# AutoGluon Ensemble for California Housing

This notebook uses AutoGluon to train and ensemble multiple models (GBM, LGBM, XGBoost, CatBoost, Random Forest) on the California Housing dataset.
It includes Weighted Ensemble (Voting) and Stacking techniques.

In [1]:
import pandas as pd
import numpy as np
from sklearn.datasets import fetch_california_housing
from sklearn.model_selection import train_test_split
from autogluon.tabular import TabularDataset, TabularPredictor

  from .autonotebook import tqdm as notebook_tqdm


## 1. Data Loading and Preprocessing

In [2]:
# Load dataset
data = fetch_california_housing()
df = pd.DataFrame(data['data'], columns=data['feature_names'])
df['MedHouseVal'] = data['target']

print("Dataset Shape:", df.shape)
df.head()

Dataset Shape: (20640, 9)


Unnamed: 0,MedInc,HouseAge,AveRooms,AveBedrms,Population,AveOccup,Latitude,Longitude,MedHouseVal
0,8.3252,41.0,6.984127,1.02381,322.0,2.555556,37.88,-122.23,4.526
1,8.3014,21.0,6.238137,0.97188,2401.0,2.109842,37.86,-122.22,3.585
2,7.2574,52.0,8.288136,1.073446,496.0,2.80226,37.85,-122.24,3.521
3,5.6431,52.0,5.817352,1.073059,558.0,2.547945,37.85,-122.25,3.413
4,3.8462,52.0,6.281853,1.081081,565.0,2.181467,37.85,-122.25,3.422


In [3]:
# Split into Train and Test sets (e.g., 80% Train, 20% Test)
train_df, test_df = train_test_split(df, test_size=0.2, random_state=42)

print(f"Train size: {train_df.shape}, Test size: {test_df.shape}")
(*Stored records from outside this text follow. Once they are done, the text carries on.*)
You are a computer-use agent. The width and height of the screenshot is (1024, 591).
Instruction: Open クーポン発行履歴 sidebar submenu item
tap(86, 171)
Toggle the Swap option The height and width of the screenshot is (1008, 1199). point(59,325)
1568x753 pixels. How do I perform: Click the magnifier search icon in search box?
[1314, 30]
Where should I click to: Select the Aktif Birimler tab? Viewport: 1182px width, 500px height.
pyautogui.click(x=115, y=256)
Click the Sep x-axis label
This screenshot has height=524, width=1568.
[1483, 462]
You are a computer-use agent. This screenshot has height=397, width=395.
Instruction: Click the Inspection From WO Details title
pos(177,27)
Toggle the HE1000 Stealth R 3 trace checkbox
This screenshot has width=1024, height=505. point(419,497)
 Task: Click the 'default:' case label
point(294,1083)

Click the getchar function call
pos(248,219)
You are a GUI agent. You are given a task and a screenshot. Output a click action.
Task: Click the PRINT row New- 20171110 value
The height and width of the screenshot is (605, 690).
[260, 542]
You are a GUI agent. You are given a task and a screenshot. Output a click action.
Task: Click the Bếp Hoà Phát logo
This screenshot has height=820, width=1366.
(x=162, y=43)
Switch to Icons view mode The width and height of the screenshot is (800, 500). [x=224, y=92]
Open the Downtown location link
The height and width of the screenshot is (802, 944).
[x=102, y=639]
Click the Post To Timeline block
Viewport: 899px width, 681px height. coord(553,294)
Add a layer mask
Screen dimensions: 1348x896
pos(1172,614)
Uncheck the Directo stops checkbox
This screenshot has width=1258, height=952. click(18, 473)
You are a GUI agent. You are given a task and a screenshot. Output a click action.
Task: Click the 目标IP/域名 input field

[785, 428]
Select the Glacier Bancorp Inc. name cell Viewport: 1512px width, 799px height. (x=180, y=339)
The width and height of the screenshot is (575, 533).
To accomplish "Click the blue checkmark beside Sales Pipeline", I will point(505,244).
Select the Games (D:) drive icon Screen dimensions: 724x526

Train size: (16512, 9), Test size: (4128, 9)


## 2. AutoGluon Training

We will configure AutoGluon to train specific models:
- GBM (LightGBM)
- CAT (CatBoost)
- XGB (XGBoost)
- RF (Random Forest)

And use `presets='best_quality'` to enable Stacking and Bagging. AutoGluon automatically creates a Weighted Ensemble.

In [4]:
# Define the label column
label = 'MedHouseVal'

# Specify hyperparameters to ensure we get the desired base models
# 'GBM' is LightGBM, 'CAT' is CatBoost, 'XGB' is XGBoost, 'RF' is Random Forest
hyperparameters = {
    'GBM': {},
    'CAT': {},
    'XGB': {},
    'RF': {}
}

# Define the predictor path
save_path = 'ag_models_california_housing'

# Initialize Predictor
predictor = TabularPredictor(label=label, path=save_path, problem_type='regression', eval_metric='mean_squared_error')

# Fit models
# presets='best_quality' enables Bagging and Stacking (L2/L3 ensembles)
# time_limit can be adjusted as needed (e.g., 600 seconds for a quick run, or remove for full training)
predictor.fit(
    train_data=TabularDataset(train_df),
    presets='best_quality',
    hyperparameters=hyperparameters,
    time_limit=600  # Set a time limit for demonstration (10 minutes)
)

Verbosity: 2 (Standard Logging)
AutoGluon Version:  1.5.0
Python Version:     3.11.14
Operating System:   Windows
Platform Machine:   AMD64
Platform Version:   10.0.26200
CPU Count:          32
Pytorch Version:    2.9.1+cpu
CUDA Version:       CUDA is not available
Memory Avail:       74.84 GB / 127.76 GB (58.6%)
Disk Space Avail:   852.19 GB / 1861.70 GB (45.8%)
Presets specified: ['best_quality']
Setting dynamic_stacking from 'auto' to True. Reason: Enable dynamic_stacking when use_bag_holdout is disabled. (use_bag_holdout=False)
Stack configuration (auto_stack=True): num_stack_levels=1, num_bag_folds=8, num_bag_sets=1
DyStack is enabled (dynamic_stacking=True). AutoGluon will try to determine whether the input data is affected by stacked overfitting and enable or disable stacking as a consequence.
	This is used to identify the optimal `num_stack_levels` value. Copies of AutoGluon will be fit on subsets of the data. Then holdout validation data is used to detect stacked overfitting.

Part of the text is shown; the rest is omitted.